[Start of section]

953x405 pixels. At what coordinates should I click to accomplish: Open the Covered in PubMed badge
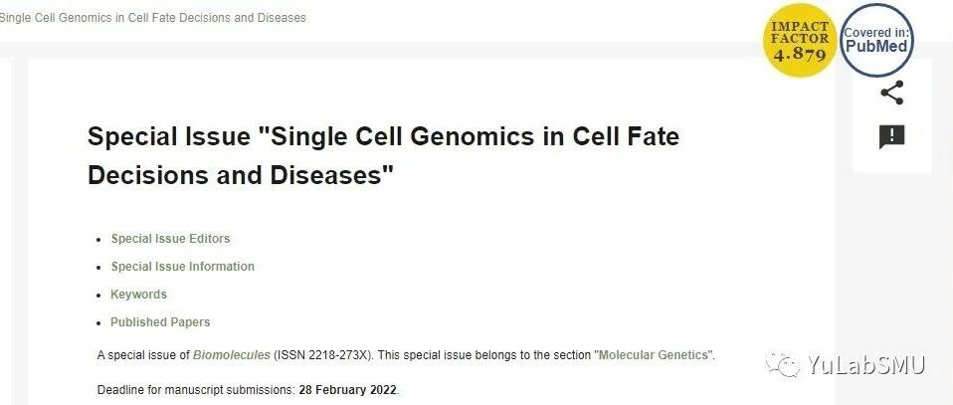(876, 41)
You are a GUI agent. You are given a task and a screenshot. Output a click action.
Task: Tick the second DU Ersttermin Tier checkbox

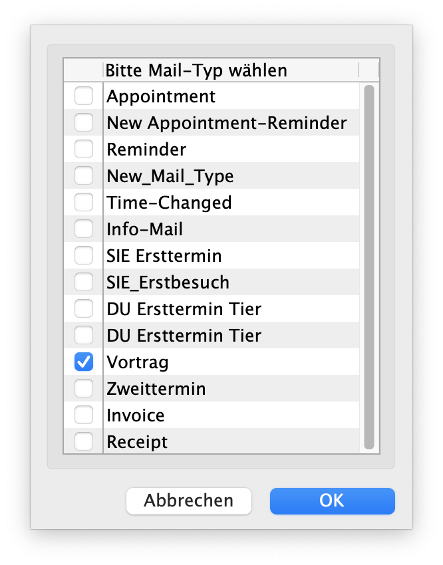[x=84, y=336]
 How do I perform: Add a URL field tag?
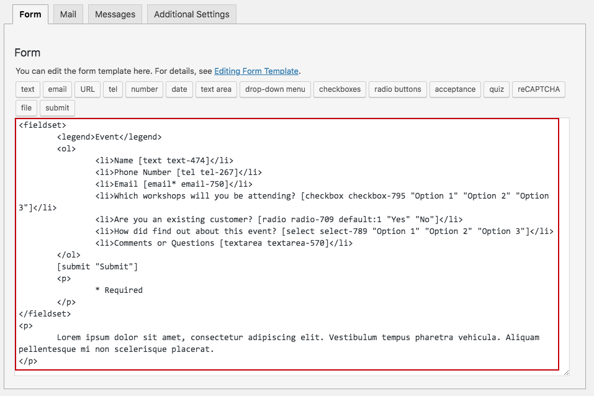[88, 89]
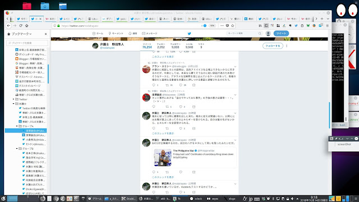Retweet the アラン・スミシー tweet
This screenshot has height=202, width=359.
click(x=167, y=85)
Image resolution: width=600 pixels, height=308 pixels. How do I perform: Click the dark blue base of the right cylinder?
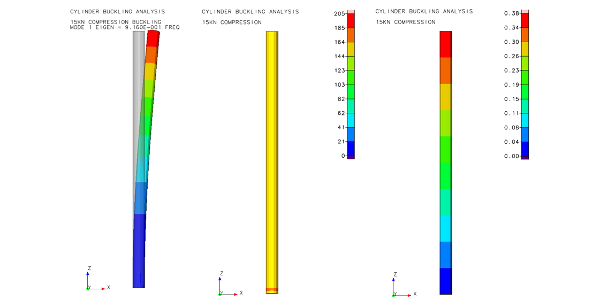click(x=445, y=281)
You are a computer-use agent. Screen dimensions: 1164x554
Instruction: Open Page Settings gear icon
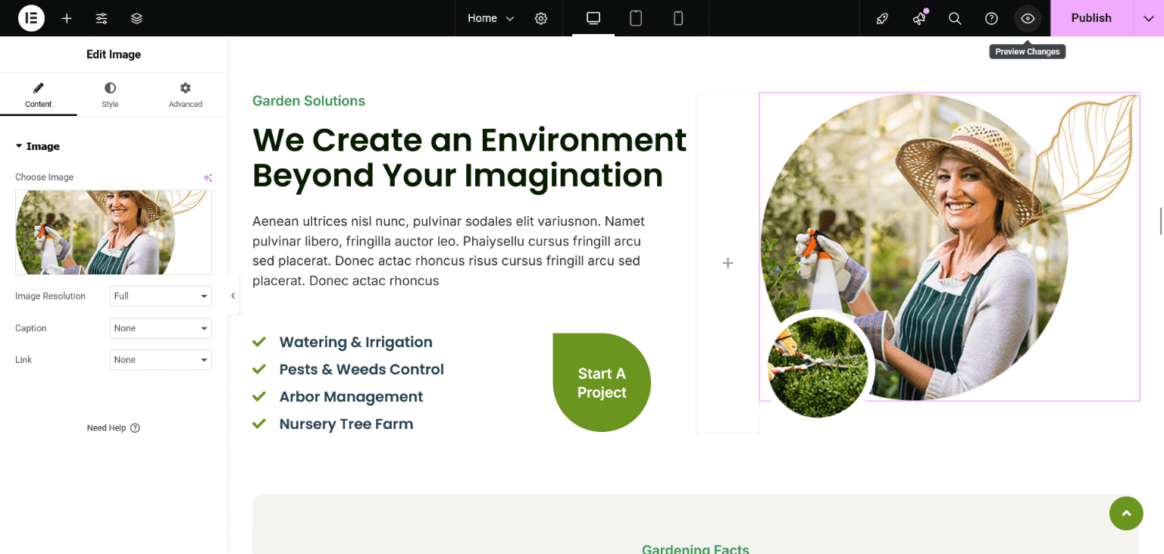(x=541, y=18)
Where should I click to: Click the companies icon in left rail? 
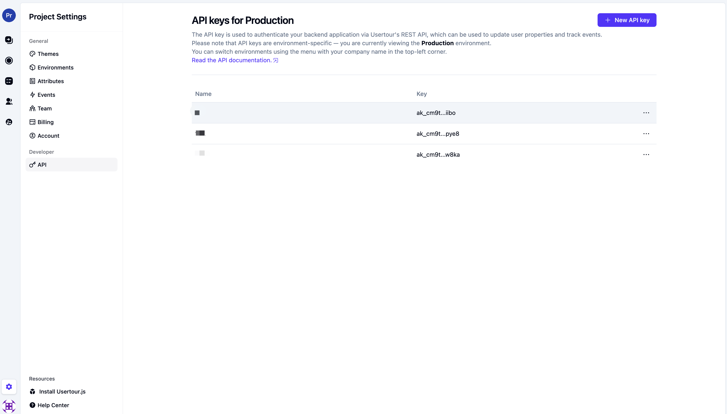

[End of section]

Work required =>
All that is needed is an exact copy of the lines from the line with "Task: Tick the" through the end of the listing, both ends included, with no pictures.

Solution for this problem =>
Task: Tick the second DU Ersttermin Tier checkbox

[x=84, y=336]
 How do I perform: Add a URL field tag?
[88, 89]
Retweet the アラン・スミシー tweet
This screenshot has height=202, width=359.
click(x=167, y=85)
Image resolution: width=600 pixels, height=308 pixels. How do I perform: Click the dark blue base of the right cylinder?
click(x=445, y=281)
You are a computer-use agent. Screen dimensions: 1164x554
Instruction: Open Page Settings gear icon
(x=541, y=18)
Where should I click to: Click the companies icon in left rail? 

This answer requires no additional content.